WRITTEN EXERCISE: Output each line of the rows as a numbered list, skipping blank lines and leaving out the pictures.

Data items
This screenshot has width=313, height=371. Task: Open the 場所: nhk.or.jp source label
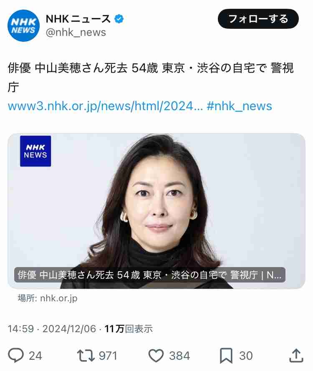[x=48, y=298]
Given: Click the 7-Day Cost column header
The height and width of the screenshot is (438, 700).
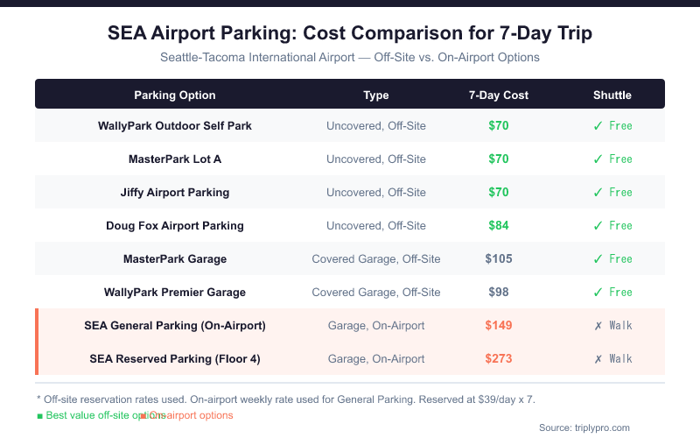Looking at the screenshot, I should coord(499,95).
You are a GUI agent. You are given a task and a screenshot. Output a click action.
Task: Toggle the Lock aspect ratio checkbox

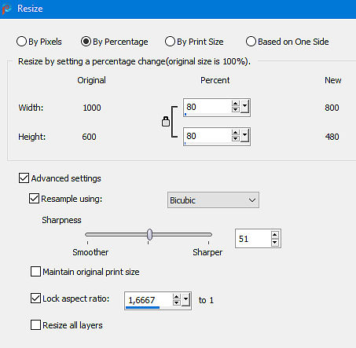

IN RESPONSE:
1. This screenshot has width=313, height=371. Task: Open the 場所: nhk.or.jp source label
2. [x=48, y=298]
3. Given: Click the 7-Day Cost column header
4. The height and width of the screenshot is (438, 700).
5. Looking at the screenshot, I should coord(499,95).
6. You are a GUI agent. You are given a task and a screenshot. Output a click action.
7. Task: Toggle the Lock aspect ratio checkbox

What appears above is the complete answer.